Статья:
□ □ □ □
Молчание ягнят, или в поисках утраченного я

Лула Куни
И молча трусливые все согласились…
                С. Юсупов

Обозначьте себя в пространстве
                и идите на поиски своего лица.
                М. Жванецкий

Российская история - дама, постоянная в своих амурных пристрастиях.
Нохчи - один из малого круга этносов, в течение энного количества обозримых веков не выпускаемых этой любвеобильной особой из-под линзы обывательского лорнета и скальпеля любомудрствующих историков.
…Новейшая история: нашу этно-душу препарировали, «аки лягушку», выдержали в вековой инородной «вос»-питательной среде и сшили шагреневые лоскуточки заново, заблаговременно «постращав» благонамеренный мир нашим нашествием.
Однако, какие бы байки о чеченских «Вуду » и «големах» ни сочинялись в «имперских» кулуарах, сквозь чешую рассыхающегося густого грима ярмарочного троглодита отчетливо проступают черты нашей (нежелательной для приставленных к нам «вивисекторов») вменяемости и восприимчивости.
Не каждому народу «дозволено» пробиться на скрижали официальной Истории: она - индульгенция для сильных мира сего, акценты смещаются в ней в зависимости от запросов «заказчика».
То же и в области литературы - святая святых российского державного образования. В стране, где любая инициатива наказуема, где сама мысль о свободе - уже суть преступление, на лощеных страницах литературных хрестоматий задерживаются лишь те немногие, кто прошел палочный строй цензуры и «партчистилище». Отсюда, ставшая уже национальной приметой, угнетающая беззубость наших литераторов, их, ставшая уже притчей во языцех, индифферентность.
Война (или, пользуясь официальной терминологией, наведение конституционного порядка») в Чечне обнажила высоковольтные провода проблем нашей постсовковой экзистенции, вскрыла - неведомые доселе или тщательно «замазываемые» - изъяны менталитета homo советикус псевдо-интернационалис.
Мы, взращенные под усыпляющее пение партсирен, поющие, с благодарным размазыванием верноподданнических сопель, хвалебные оды стране - за «детство счастливое наше», привычно сменяющие друг друга в обшарпанных зрительских креслах нищего петрушечного театрального рая, неожиданно - за яркими аляповатыми декорациями - почувствовали манящее дыхание обещанной воли… Сунувшись, подобно известному персонажу, носом в нарисованный котел суверенной похлебки, мы проткнули декорацию, за которой (вместо ожидаемой двери в «счастливое завтра») оказалась дверь бойни, где нас давно ждали.
Алогичность - для нас! - данной ситуации, наш непростительный инфантилизм (не изжитый нами даже на конвейере смерти) - результат нашего многолетнего (из поколения в поколение) зомбирования.
Немалая доля вины в этом лежит и на наших литературных канарейках, благостно, с достойной лучшего применения преданностью распевавших в своих клетках заказные оды.
□ □ □ □
Предоставленные строки:

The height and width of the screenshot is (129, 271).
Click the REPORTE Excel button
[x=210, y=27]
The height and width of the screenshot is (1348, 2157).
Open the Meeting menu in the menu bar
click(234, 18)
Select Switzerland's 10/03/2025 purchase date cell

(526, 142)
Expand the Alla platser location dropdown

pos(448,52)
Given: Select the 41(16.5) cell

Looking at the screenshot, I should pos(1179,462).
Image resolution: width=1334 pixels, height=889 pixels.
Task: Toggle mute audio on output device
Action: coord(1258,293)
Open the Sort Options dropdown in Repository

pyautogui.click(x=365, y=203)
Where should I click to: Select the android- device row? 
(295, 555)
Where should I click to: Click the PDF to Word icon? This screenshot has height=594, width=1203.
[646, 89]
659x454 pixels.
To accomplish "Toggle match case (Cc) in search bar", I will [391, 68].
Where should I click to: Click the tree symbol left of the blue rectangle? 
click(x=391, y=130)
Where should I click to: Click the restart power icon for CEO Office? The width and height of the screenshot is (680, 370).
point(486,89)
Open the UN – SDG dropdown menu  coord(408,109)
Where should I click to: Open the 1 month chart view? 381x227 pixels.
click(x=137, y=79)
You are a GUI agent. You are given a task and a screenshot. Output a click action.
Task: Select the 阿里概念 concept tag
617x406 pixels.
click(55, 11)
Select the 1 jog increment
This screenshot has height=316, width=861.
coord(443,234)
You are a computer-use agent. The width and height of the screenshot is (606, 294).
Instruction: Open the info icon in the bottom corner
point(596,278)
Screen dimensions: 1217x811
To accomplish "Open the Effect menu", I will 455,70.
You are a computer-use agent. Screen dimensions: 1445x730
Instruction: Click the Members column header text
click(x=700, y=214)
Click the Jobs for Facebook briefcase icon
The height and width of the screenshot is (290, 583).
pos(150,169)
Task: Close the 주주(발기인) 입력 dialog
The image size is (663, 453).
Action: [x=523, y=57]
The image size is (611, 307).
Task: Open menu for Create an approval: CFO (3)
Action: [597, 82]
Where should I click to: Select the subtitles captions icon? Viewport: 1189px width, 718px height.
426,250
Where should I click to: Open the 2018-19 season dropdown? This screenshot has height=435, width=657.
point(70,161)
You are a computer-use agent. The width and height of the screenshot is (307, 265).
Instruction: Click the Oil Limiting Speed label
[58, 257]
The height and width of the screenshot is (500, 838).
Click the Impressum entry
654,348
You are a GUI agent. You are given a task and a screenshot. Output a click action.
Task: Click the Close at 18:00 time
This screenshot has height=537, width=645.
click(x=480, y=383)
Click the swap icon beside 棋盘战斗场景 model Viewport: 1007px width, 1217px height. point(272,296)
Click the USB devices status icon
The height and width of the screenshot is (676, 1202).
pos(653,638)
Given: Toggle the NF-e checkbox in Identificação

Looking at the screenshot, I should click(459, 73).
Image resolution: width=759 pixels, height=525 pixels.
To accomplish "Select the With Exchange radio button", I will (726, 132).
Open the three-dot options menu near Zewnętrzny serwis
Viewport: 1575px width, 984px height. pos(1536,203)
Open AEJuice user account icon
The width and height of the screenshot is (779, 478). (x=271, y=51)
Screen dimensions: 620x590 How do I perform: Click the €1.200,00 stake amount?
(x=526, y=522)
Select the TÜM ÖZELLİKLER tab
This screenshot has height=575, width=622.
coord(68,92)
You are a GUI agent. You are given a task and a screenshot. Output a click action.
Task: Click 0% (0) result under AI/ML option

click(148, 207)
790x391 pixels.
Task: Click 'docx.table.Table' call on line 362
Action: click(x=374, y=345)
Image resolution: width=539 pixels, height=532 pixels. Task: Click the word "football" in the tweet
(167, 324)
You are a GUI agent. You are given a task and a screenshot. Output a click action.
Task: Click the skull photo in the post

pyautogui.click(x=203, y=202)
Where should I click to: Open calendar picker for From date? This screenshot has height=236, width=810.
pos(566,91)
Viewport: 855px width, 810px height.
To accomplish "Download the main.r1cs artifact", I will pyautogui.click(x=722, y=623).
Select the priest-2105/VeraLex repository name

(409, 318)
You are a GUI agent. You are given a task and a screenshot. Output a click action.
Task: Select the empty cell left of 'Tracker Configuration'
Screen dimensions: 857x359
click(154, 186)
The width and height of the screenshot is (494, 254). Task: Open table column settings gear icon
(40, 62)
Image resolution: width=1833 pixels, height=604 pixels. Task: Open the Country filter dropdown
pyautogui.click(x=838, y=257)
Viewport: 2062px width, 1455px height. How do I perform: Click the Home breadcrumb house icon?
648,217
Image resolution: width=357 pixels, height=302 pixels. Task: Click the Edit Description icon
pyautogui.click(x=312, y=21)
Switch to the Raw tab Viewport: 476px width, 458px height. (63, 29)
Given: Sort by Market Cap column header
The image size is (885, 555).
□ □ □ □
Что сделать:
1) Чем, согласно статье, является сама мысль о свободе в стране, где любая инициатива наказуема?
2) Перечислите всех людей, чьи имена приведены в статье.
3) Выведите фрагмент статьи, начиная со слов «Алогичность - для» и далее до слов «клетках заказные оды.» включительно.

Выполненные задания:
1) Сама мысль о свободе там уже суть преступление.

2) Лула Куни, С. Юсупов, М. Жванецкий

3)
Алогичность - для нас! - данной ситуации, наш непростительный инфантилизм (не изжитый нами даже на конвейере смерти) - результат нашего многолетнего (из поколения в поколение) зомбирования.
Немалая доля вины в этом лежит и на наших литературных канарейках, благостно, с достойной лучшего применения преданностью распевавших в своих клетках заказные оды.